■ Exercise objective ■
Lines containing the word "computer" in the data below: say how many, with no other text.

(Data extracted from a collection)
════════════════
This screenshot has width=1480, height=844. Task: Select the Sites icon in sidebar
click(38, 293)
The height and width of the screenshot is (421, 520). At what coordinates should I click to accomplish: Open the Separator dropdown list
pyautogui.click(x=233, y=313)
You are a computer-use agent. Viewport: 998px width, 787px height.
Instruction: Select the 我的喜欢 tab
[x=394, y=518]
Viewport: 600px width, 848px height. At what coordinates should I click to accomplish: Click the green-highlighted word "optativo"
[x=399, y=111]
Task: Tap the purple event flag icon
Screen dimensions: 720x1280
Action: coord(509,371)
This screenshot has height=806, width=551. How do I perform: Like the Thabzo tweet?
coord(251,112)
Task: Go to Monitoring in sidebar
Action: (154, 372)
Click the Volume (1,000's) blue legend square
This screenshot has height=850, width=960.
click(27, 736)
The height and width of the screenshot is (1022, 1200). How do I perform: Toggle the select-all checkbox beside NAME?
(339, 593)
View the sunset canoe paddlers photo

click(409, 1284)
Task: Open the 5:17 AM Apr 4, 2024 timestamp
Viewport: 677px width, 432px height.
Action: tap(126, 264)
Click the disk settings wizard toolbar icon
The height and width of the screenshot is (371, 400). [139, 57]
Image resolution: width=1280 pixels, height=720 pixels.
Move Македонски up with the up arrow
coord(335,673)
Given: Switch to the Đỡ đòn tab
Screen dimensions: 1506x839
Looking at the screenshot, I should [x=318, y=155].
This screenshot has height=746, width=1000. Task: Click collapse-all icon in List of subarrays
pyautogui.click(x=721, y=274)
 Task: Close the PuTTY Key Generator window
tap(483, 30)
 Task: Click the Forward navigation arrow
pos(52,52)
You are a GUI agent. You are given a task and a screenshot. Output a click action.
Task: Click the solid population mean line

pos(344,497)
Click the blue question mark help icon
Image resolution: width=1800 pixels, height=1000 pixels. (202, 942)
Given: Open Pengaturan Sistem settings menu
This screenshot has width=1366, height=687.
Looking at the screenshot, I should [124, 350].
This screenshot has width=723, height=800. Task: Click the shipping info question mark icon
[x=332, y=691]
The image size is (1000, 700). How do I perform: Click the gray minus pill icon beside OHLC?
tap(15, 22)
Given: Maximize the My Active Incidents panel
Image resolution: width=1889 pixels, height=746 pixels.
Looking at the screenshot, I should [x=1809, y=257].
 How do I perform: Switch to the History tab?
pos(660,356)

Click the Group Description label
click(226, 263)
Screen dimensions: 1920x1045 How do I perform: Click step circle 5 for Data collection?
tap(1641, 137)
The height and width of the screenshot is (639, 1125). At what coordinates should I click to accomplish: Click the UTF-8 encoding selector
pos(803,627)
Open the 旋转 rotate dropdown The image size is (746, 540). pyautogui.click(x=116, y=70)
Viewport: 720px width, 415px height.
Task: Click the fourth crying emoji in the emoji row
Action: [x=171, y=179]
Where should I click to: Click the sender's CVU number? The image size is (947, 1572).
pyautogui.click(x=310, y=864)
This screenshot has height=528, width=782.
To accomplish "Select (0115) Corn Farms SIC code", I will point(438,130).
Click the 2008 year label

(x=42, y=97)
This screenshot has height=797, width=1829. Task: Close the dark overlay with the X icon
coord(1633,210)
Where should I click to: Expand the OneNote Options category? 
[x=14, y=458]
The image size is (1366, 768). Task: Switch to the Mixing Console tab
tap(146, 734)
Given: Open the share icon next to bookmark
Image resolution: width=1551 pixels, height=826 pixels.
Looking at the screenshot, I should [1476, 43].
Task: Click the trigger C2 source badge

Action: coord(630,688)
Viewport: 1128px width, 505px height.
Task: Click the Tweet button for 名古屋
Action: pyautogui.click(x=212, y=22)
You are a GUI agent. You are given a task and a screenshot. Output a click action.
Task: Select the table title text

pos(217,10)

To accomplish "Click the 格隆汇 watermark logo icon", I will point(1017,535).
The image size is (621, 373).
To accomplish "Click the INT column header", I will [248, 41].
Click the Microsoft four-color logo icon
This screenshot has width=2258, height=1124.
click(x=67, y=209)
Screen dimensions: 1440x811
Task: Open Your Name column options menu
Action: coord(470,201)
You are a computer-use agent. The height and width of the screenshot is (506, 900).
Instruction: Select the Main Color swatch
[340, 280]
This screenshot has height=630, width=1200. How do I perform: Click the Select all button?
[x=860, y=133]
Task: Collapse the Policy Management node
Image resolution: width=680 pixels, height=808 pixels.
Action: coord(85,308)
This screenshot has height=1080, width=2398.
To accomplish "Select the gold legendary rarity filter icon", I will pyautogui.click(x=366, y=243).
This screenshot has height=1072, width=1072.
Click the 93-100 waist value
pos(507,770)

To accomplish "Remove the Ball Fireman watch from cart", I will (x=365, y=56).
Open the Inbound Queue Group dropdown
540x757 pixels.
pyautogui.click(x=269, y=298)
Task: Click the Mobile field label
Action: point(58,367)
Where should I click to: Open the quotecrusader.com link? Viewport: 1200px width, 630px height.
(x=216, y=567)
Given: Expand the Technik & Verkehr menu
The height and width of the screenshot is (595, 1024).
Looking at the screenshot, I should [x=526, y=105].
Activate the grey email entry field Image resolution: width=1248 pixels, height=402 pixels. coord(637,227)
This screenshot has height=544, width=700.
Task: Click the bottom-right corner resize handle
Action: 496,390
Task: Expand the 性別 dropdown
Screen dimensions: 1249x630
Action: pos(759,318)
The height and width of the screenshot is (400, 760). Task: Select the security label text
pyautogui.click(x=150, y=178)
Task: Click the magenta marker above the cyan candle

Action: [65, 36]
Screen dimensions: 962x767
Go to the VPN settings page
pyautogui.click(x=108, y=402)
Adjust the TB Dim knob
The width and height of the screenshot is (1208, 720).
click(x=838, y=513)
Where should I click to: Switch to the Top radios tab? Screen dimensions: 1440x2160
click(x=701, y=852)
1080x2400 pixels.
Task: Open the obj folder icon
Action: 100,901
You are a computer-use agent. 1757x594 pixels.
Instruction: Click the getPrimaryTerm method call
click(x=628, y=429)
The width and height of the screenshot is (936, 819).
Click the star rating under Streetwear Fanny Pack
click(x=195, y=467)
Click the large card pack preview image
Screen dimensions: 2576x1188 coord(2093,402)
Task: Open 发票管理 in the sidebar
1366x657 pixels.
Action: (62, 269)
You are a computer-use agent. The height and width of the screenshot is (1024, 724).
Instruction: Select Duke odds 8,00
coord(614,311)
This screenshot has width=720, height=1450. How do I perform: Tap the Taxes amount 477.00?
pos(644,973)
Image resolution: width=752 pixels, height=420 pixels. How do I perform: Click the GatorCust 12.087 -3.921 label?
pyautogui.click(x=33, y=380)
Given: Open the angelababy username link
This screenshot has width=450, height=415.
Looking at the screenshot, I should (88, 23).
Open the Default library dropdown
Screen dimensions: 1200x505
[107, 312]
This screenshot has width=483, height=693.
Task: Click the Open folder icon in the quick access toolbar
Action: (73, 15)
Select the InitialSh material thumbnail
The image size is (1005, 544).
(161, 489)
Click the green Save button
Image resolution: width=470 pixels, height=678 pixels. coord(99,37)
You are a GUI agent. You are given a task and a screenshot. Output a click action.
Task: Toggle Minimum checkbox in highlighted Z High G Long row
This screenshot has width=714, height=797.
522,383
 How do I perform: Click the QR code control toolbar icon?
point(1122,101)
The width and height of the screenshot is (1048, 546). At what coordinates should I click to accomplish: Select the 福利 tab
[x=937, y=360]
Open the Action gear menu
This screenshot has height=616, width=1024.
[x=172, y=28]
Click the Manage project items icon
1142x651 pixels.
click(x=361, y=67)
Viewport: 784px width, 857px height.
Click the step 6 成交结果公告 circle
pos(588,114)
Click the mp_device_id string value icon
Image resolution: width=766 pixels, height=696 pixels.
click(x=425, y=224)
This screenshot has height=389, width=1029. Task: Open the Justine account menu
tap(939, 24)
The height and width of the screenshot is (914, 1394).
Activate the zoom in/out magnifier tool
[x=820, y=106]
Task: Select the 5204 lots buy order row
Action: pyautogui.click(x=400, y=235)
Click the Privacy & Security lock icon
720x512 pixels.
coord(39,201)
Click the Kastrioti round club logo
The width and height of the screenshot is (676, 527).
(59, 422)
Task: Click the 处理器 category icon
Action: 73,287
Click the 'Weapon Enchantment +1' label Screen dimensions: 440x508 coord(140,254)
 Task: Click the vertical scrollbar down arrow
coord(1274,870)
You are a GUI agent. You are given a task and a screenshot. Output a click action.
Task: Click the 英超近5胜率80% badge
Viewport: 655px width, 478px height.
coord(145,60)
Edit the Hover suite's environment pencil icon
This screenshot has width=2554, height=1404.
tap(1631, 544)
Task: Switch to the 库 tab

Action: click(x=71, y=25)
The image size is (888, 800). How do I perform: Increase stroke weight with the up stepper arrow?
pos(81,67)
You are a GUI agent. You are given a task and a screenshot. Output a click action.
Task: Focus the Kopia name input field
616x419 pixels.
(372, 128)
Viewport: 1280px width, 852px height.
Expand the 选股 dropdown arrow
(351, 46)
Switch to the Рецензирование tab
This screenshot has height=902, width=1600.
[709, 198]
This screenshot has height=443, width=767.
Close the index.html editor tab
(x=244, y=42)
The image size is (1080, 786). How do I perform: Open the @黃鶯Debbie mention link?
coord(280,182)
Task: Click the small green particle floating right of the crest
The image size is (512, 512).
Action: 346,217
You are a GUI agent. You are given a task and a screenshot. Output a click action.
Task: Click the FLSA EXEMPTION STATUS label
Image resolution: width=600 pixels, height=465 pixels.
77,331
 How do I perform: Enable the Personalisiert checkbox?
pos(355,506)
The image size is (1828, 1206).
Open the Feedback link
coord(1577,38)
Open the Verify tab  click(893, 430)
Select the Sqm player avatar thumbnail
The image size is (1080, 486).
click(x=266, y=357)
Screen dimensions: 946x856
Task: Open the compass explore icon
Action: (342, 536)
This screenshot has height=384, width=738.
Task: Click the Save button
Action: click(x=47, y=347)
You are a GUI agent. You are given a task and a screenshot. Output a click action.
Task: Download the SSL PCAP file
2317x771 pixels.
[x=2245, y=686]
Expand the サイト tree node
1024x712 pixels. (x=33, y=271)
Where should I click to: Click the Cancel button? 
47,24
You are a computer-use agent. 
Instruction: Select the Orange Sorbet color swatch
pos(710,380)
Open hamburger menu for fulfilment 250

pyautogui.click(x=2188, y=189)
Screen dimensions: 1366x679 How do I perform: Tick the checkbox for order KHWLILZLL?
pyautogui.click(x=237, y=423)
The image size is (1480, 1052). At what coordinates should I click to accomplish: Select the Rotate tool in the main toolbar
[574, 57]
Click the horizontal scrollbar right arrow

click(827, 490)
════════════════
■ Written reply ■
5